18 Sep 2020 14:28 GMT
I have always been skeptical about the value of writing weeknotes. There are a million and one things I want to get done at work and the idea of writing weeknotes always felt like not doing any of them.
However, in the last few months I have started to notice how working from home has subtly changed the way we work. Some of these changes are good: I get longer periods of uninterrupted time between meetings, which makes it easier to be productive with development work.
But some are less good. In particular, I've noticed that with many people working from home there is less opportunity for serendipity, when you find out through casual conversations that what you are doing joins up neatly with something one of your colleagues is doing and you both benefit.
So while we're all keeping our distance, I thought it might help to know what I'm up to.
House of Commons Library GitHub account
This week we launched our House of Commons Library GitHub account.
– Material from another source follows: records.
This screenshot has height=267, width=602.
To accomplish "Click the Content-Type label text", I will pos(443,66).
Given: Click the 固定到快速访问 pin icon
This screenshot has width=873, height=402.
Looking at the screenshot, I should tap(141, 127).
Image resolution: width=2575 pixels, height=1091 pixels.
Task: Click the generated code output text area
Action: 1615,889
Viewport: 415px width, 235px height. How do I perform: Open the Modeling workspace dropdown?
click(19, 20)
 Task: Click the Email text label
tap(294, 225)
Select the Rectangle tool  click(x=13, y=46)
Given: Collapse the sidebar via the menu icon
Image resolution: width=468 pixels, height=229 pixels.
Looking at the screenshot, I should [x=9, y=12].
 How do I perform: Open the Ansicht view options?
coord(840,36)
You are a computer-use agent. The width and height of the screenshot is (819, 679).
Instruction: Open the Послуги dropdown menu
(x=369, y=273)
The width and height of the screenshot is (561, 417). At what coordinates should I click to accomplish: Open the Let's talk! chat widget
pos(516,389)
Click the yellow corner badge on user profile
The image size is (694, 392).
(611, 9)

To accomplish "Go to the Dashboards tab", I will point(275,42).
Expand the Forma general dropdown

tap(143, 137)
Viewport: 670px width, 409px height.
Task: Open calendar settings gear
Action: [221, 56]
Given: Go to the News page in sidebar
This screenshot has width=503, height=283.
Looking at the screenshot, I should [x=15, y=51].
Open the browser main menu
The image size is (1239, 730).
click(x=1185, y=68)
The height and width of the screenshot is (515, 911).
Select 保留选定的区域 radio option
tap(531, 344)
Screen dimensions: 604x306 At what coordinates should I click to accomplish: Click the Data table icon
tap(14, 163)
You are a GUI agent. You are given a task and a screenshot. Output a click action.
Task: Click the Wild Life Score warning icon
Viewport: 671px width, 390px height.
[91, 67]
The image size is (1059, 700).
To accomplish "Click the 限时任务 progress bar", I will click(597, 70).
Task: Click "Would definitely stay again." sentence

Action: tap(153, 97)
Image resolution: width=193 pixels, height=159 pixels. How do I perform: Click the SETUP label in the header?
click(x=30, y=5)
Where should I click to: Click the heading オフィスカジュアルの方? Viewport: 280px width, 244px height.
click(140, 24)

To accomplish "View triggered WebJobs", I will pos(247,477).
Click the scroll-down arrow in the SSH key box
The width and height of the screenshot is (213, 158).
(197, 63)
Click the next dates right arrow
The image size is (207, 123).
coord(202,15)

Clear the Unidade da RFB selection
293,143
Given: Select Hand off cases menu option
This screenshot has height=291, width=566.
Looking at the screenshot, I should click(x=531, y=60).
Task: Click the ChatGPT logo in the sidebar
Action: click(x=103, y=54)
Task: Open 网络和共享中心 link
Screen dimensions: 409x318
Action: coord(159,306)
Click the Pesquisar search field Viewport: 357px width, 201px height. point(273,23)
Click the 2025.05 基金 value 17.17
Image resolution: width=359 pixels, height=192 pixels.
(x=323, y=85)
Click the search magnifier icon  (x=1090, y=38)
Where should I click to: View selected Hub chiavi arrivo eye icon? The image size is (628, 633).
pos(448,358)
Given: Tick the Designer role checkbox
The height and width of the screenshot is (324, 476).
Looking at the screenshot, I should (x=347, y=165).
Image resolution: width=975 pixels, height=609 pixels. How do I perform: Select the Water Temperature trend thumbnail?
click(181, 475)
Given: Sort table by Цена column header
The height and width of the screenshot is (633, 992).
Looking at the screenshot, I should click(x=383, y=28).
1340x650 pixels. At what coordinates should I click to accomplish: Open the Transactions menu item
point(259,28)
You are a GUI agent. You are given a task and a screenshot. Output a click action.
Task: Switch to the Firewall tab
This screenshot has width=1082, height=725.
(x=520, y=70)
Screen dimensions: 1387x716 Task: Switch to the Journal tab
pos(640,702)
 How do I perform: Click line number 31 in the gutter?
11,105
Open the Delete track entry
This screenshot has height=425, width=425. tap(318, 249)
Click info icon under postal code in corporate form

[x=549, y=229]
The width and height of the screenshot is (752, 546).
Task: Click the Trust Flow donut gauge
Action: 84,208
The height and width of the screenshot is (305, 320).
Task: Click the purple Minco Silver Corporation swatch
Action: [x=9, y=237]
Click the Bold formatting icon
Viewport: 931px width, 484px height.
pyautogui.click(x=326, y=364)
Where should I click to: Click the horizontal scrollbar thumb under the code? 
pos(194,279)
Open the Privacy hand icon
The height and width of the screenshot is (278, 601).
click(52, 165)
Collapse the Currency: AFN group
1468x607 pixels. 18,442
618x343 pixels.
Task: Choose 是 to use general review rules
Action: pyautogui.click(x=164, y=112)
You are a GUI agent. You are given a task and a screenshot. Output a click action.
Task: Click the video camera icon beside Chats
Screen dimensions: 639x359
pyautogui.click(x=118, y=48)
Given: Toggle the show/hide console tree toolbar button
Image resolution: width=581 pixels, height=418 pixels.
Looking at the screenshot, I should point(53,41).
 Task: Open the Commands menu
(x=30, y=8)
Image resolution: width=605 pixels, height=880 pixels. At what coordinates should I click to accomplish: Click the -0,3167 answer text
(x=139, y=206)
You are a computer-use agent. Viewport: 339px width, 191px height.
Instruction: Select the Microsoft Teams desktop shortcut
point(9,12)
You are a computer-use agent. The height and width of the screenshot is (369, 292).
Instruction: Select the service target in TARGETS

Since we started the data science programme two years ago, researchers in the Library have been working on tools to make routine data analysis easier. Some of this work is potentially useful to researchers outside Parliament, and we share code that has a general purpose when we can.
Until now we have all been using personal GitHub accounts, but some of the tools we have developed have become important enough that we need to maintain and manage them in one place. I hope that having an organisational account will also make collaboration and training easier. It's been a real pleasure seeing statistical researchers with no previous programming experience discover its potential and get really good at it. We are now in a position to work collaboratively on shared projects as a team.
I spent a good part of this week working on a new R package for downloading data from Parliament's Committees API. The package is called clcommittees and I've published an initial working version on GitHub. We use data on committees in enquiries, briefings and dashboards. The package currently focusses on committees, memberships and roles, but it is likely to grow to include other data as and when we need it.
This package is part of a wider programme of work we are doing developing our capability with Parliamentary data. We are developing tools to work with a range of Parliamentary data sources (including the data platform now it has been unpaused), so watch this space.
New chart style for the Library
This week, the Library launched it's new chart style. The style was developed by my colleages Carl Baker and Paul Bolton. I've implemented the style as a ggplot2 theme in an R package called clcharts, so that Library researchers can easily produce charts in the new style when doing computational data analysis. To give you a flavour, here's an example of a ridgeline plot made with the package.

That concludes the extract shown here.